Fattori di stress post quarantena

 Finanza

 La perdita finanziaria può essere un problema durante la quarantena, con le persone che non sono in grado di lavorare e che devono interrompere le loro attività professionali senza una pianificazione avanzata; gli effetti sembrano durare a lungo. Negli studi esaminati, la perdita finanziaria a causa della quarantena ha creato un grave disagio socioeconomico e si è scoperto che era un fattore di rischio per i sintomi di disturbi psicologici quali la rabbia e l'ansia diversi mesi dopo la quarantena. Uno studio ha scoperto che gli intervistati che erano stati messi in quarantena perché dell'influenza equina, la cui principale fonte di reddito proveniva da un'industria legata ai cavalli, aveva più del doppio delle probabilità di avere un disagio elevato rispetto a quelli il cui reddito non proveniva dall'industria. Questa scoperta è probabilmente legata agli effetti economici, ma potrebbe anche essere correlata all'interruzione dei social network e alla perdita di attività ricreative. In particolare, questo studio è eccezionale in quanto l'occupazione e l'esposizione sono confuse.

Uno studio su persone in quarantena a causa del potenziale contatto con l'Ebola ha rilevato che, sebbene i partecipanti abbiano ricevuto assistenza finanziaria, alcuni hanno ritenuto che l'importo fosse insufficiente e che fosse arrivato troppo tardi; molti si sono sentiti in errore poiché l'assistenza ricevuta non ha coperto le spese professionali in corso. Molti sono diventati dipendenti dalle loro famiglie per provvedere loro finanziariamente durante la quarantena, che era spesso difficile da accettare e poteva causare conflitti. In uno studio, di quelli che erano stati messi in quarantena a Toronto durante la SARS hanno riportato molte difficoltà finanziarie perché i datori di lavoro o il governo li hanno compensati, ma laddove il rimborso era lento, ciò ha causato a coloro che erano finanziariamente meno abbienti a lottare.

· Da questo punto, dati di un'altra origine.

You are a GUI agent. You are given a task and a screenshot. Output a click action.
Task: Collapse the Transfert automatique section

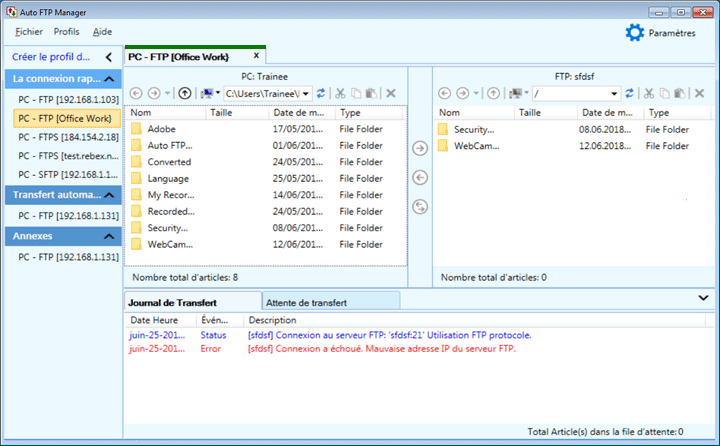pos(109,194)
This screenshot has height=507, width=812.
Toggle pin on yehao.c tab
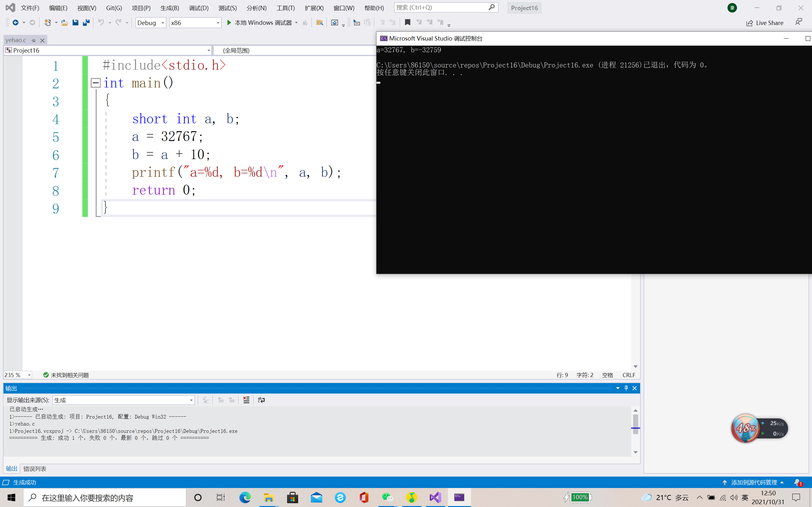[x=34, y=40]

Potenzialmente correlati alla perdita finanziaria, i partecipanti con un reddito familiare annuo basso hanno mostrato quantità significativamente più elevate di stress post-traumatico e sintomi depressivi. Questi sintomi sono probabilmente dovuti al fatto che quelli con redditi più bassi avevano maggiori probabilità di essere colpiti dal perdita temporanea di reddito rispetto a quelli con redditi più elevati.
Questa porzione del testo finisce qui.